Microsoft changing corporate sales strategy

Microsoft Corp.’s sales force is adopting a significantly different approach to working with big corporate users, adding account management teams responsible for coordinating all Microsoft’s products and services and setting plans to target more sales pitches at business managers instead of CIOs and IT managers.

Charles Stevens, vice-president of Microsoft’s enterprise and partner group, said at the company’s Fusion 2001 business partner conference in Anaheim, Calif. over the weekend that it will now focus more on selling combined bundles of software packages and services to enterprise users.

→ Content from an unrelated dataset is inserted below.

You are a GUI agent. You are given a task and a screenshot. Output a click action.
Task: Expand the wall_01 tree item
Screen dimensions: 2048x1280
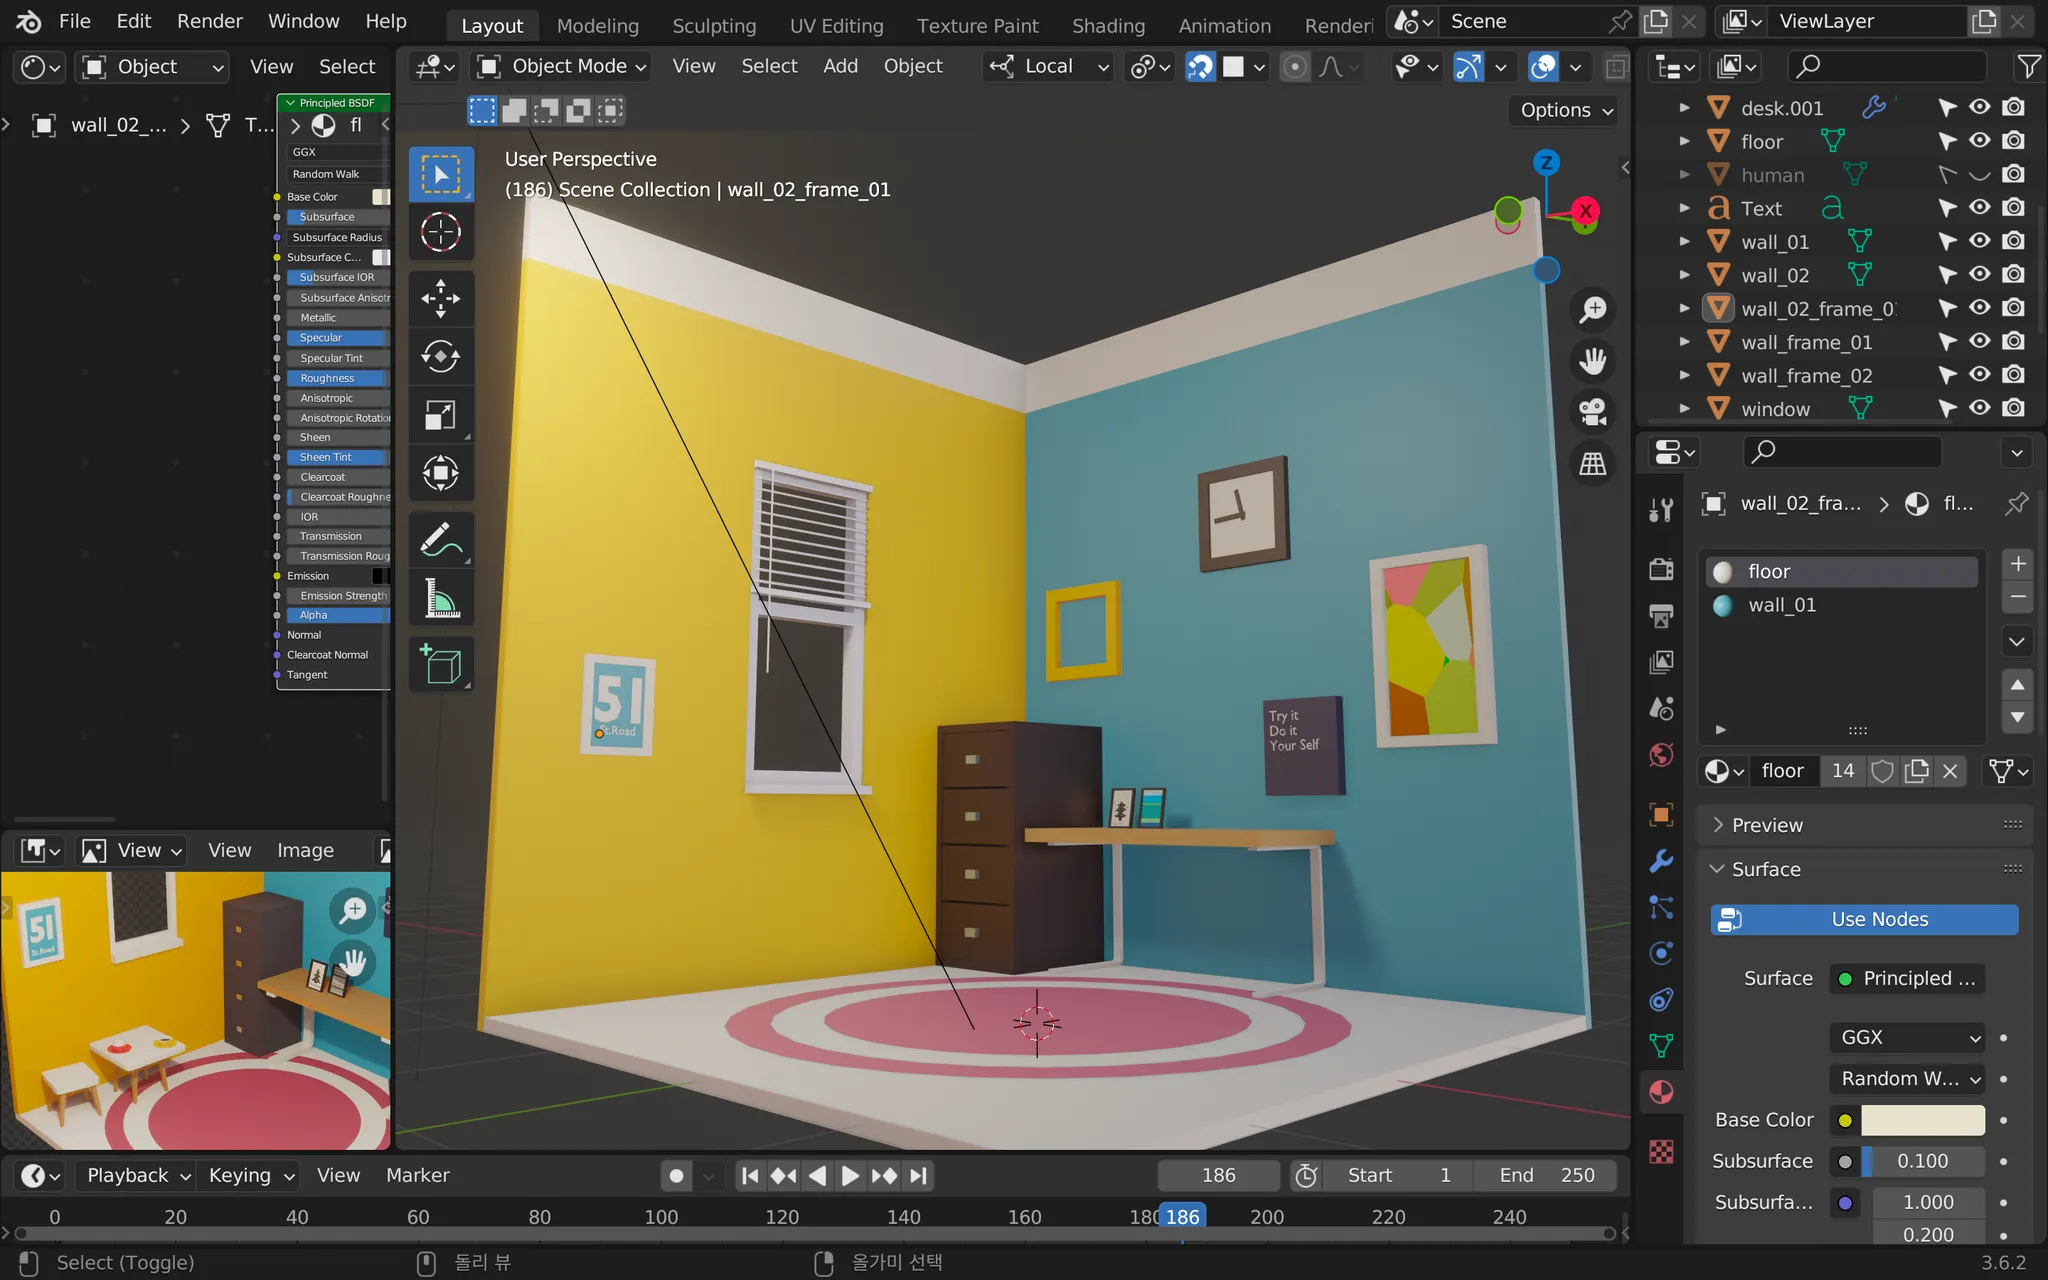[x=1685, y=242]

As part of the plan, Stevens said, Microsoft also will concentrate its direct sales efforts on the company’s top 2,000 corporate customers. That group represents the vast majority of the software vendor’s sales and the largest opportunity going forward, he added.

Under the new system, an account manager and an account technical specialist will be put in charge of all the resources that Microsoft offers to a particular enterprise user, giving each customer what Stevens described as “a single point of contact.” Until now, different sales staffs at Microsoft often sold independently into the same enterprise account.

“You’ll see two people totally focused on your business,” Stevens said in an interview following a speech at the conference. “They’ll come to you with an account plan, a business plan. You’ve got to sign off on that … and any problem, which you have with Microsoft or anything you want us to work on, you work with these two people.”

Reporting to the account manager will be technical specialists for Microsoft’s different products and for software licensing and professional services, according to Stevens. The decision to make changes resulted from global executive round-table meetings that took place last fall with CIOs, chief technology officers and other IT managers, he said.

The Microsoft vice-president said he heard a consistent message from those groups – that IT budgets are being cut and companies are focusing more on return on investment, shorter projects and creating business value. Users also said it was “just too hard to work with Microsoft” because its sales activities weren’t coordinated, Stevens added.

In the past, he noted, Microsoft took a more “silo-based” approach. Corporate users may have had an account manager assigned to them, he said, but the account managers didn’t have dedicated resources to help them build and review project road maps. They also were mostly focused on Microsoft’s desktop business and had to work with five to 10 different customers.

Users also indicated that they wanted “someone who cares about my business [and] who’s going to be accountable,” Stevens said. That was accompanied by a pointed warning, he added: If Microsoft didn’t make changes, it was “not going to be a player” at some companies because other vendors were promising to do the things that the users had requested.

In a further change, Microsoft’s enterprise sale force will no longer be compensated by salary and bonuses. Instead, sales workers will be paid based on quotas that can’t be met “by just selling a lot of Office and Windows” licenses, Stevens said. “You’ve got to sell [those products] because that’s where a lot of the revenue comes from,” he said. “But if you don’t get some of these big server projects, you’re not going to … hit the full quota.”